ある晴れた日に、母が花を買ってきてくださいました。植木鉢に小さな花が咲いております。いつかあなたが、この花のように元気になれたら。そんな願いをこめて、母は窓際に飾りました。
小さな花は赤子の掌のようでした。薄紅を乗せた花びらは、小柄であっても懸命に咲いています。花びらに触れてみますと、思っていたよりも分厚く、わたしの指先の下で生命の強さを誇っているように思えました。
もし、この花のように元気になれたら。母は不細工でふがいない娘に手を焼くことなどないのかも知れません。
わたしが持っていないものを、この花は全て持っているような気がしたのです。
わたしの澱んだ蒼の眼から、ぽたぽたと可愛げもなく涙が落ちていきます。紙袋の下で、不格好にも泣いてしまったのです。

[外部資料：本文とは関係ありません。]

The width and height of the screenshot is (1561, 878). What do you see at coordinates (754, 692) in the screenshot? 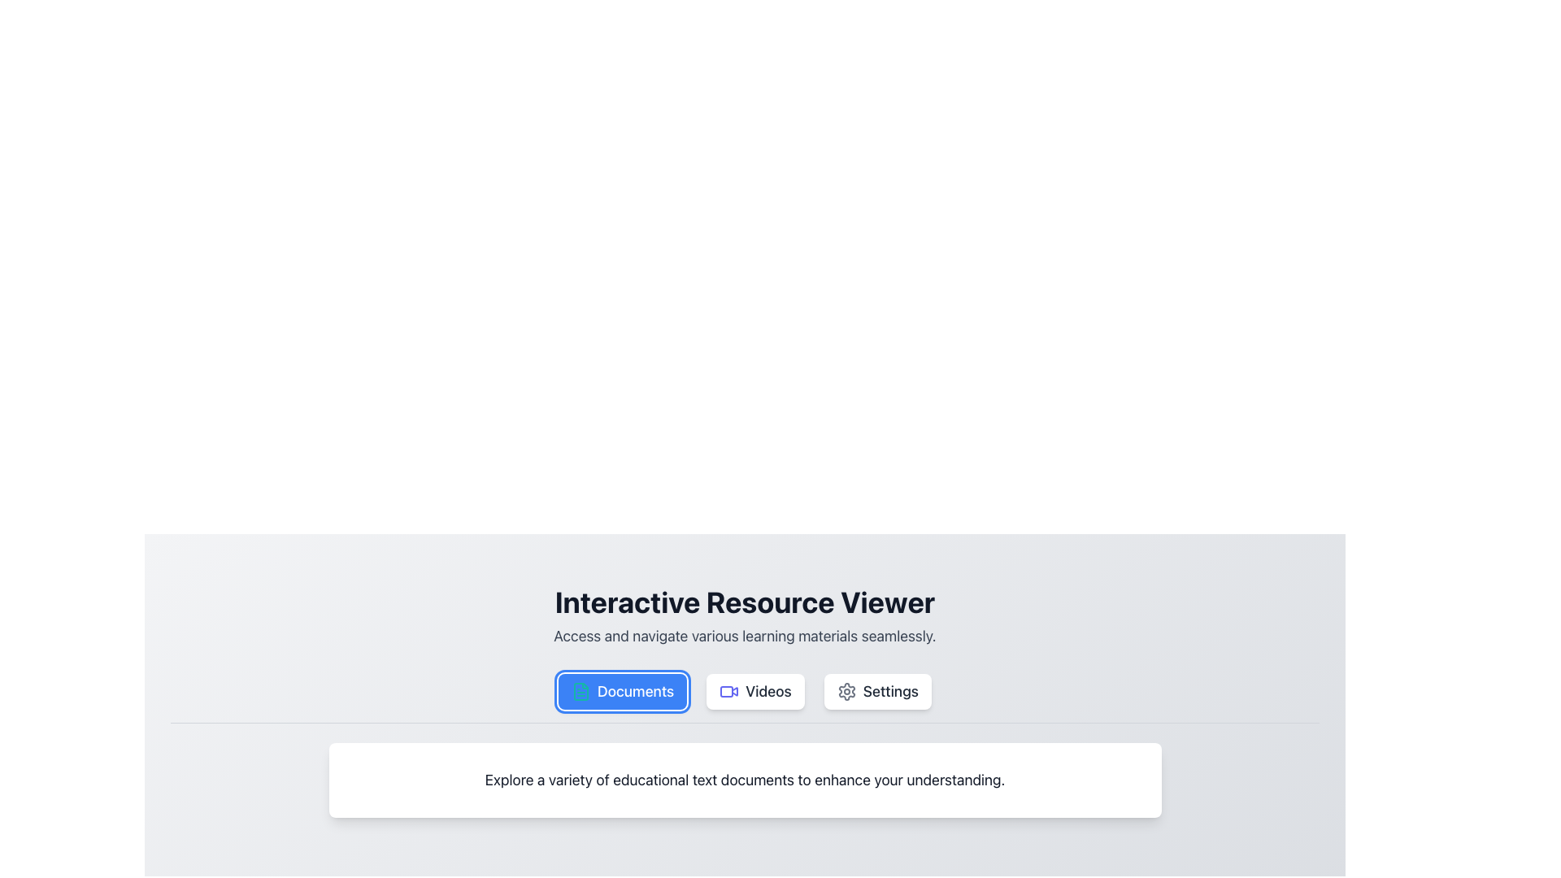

花はわたしを映していませんのに、わたしにとって毒のように思えました。毒ならばいっそのことと、花びらを掴み、紙袋の下から口の中に放り込みます。柔らかで弾力のある花びらを咀嚼すればするほど、土のような苦みと太陽にたっぷり愛された甘さが唾液と共に混じり合いました。その物体が喉を通り過ぎていったとき、わたしは零していました。
「おいしい……」
食の喜びを、思い出すことができたのです。
歓喜するわたしに母は蒼白となり、どうしてだか倒れてしまいました。
こうしてわたしは、紙袋の娘から花喰い娘となったのです。